[Data under study]

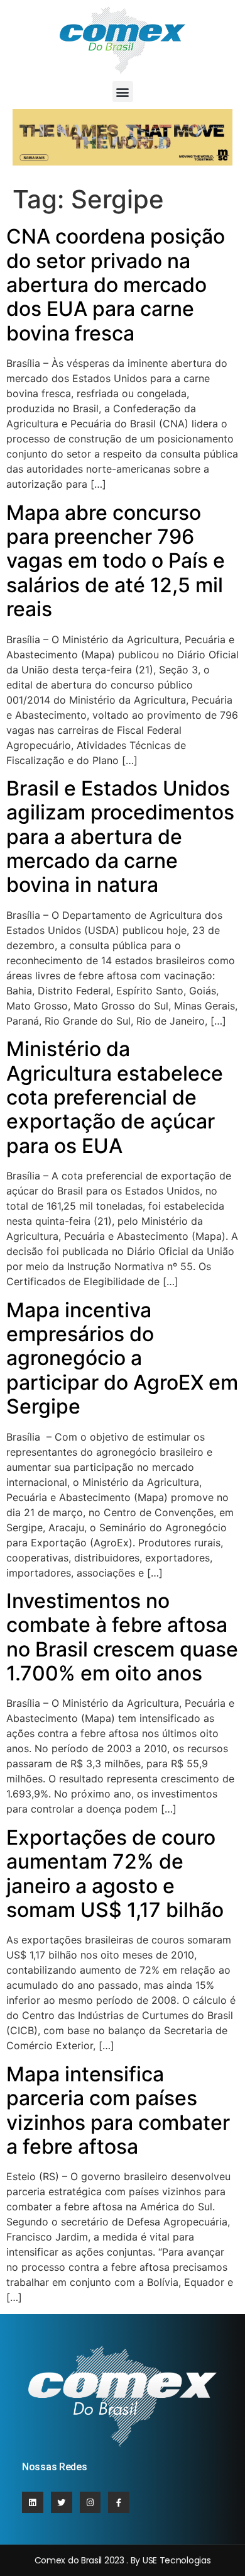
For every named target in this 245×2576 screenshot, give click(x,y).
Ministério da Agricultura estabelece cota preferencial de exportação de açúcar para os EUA (114, 1097)
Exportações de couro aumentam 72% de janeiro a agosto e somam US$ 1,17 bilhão (115, 1873)
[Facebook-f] (118, 2502)
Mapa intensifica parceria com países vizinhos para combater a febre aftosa (118, 2110)
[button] (122, 91)
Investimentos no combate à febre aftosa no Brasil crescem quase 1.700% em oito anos (122, 1637)
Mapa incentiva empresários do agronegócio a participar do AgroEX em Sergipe (122, 1358)
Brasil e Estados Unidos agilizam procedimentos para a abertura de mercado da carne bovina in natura (120, 836)
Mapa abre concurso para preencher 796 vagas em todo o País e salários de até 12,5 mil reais (115, 561)
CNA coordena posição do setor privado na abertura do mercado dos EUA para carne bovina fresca (115, 285)
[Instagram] (90, 2502)
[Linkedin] (32, 2502)
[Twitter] (61, 2502)
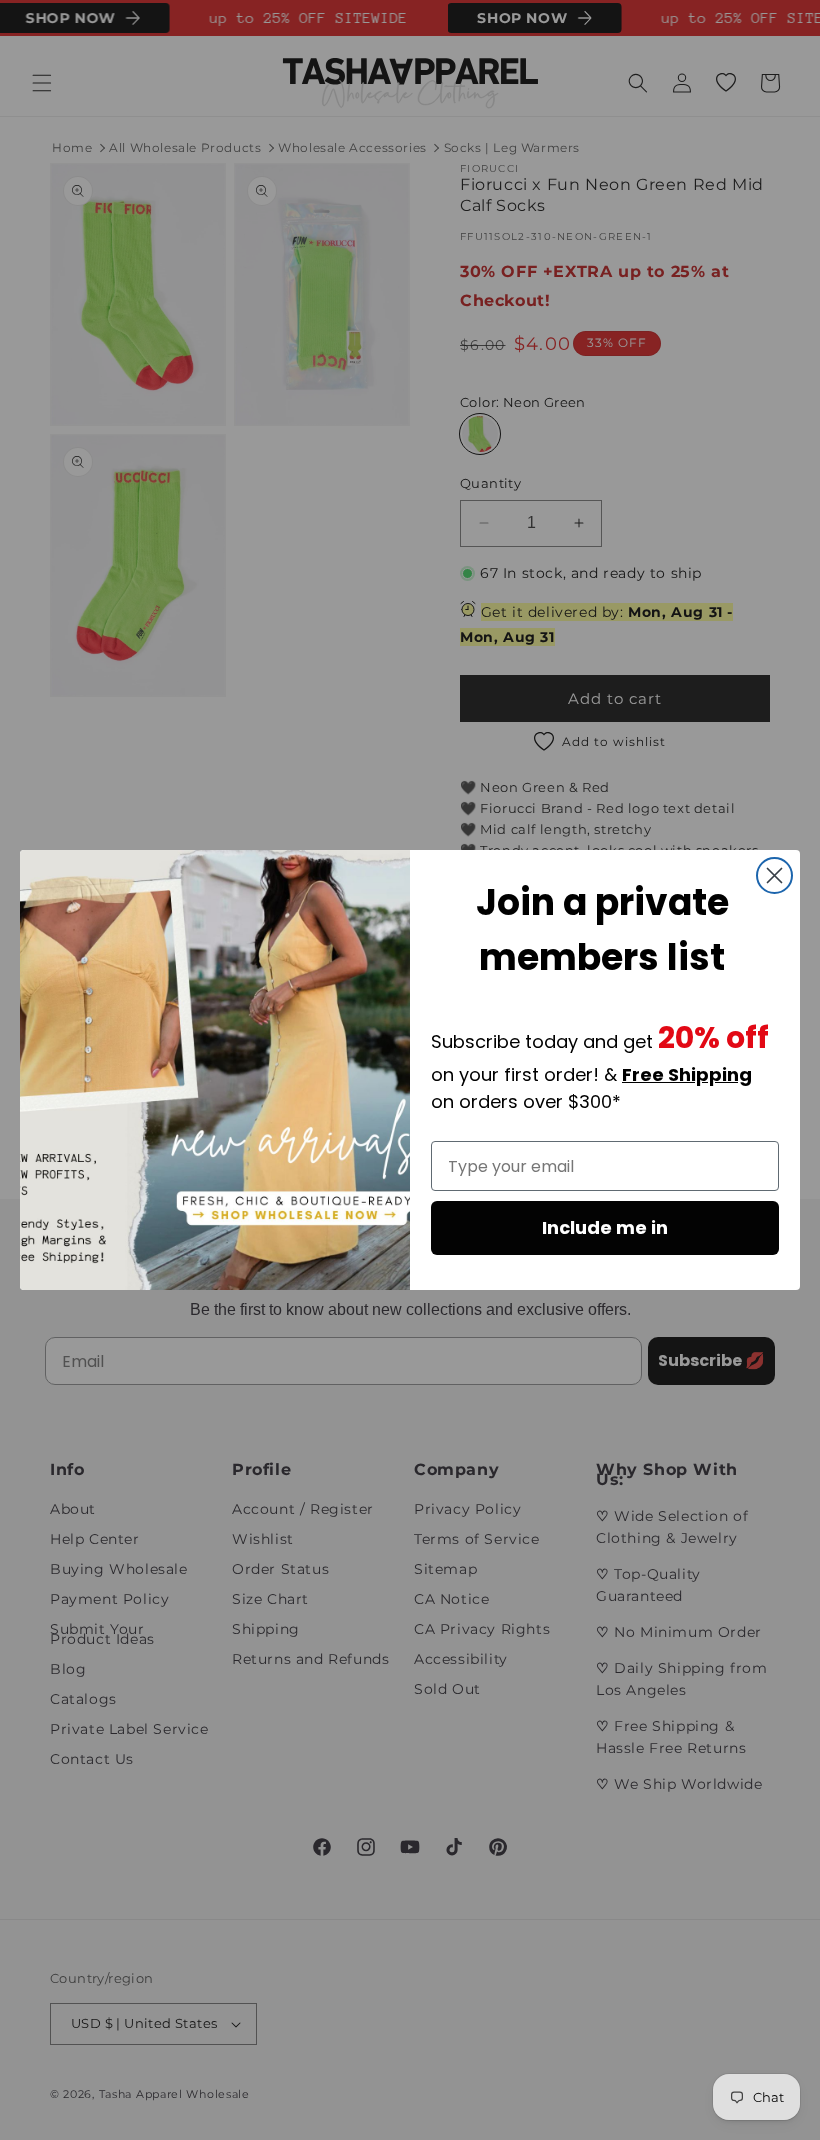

[/Data under study]

● Exercise directions: From the entries above, extract every line where the word "Mapa" appears.

● Result below:
Mapa intensifica parceria com países vizinhos para combater a febre aftosa (118, 2110)
Mapa incentiva empresários do agronegócio a participar do AgroEX em Sergipe (122, 1358)
Mapa abre concurso para preencher 796 vagas em todo o País e salários de até 12,5 mil reais (115, 561)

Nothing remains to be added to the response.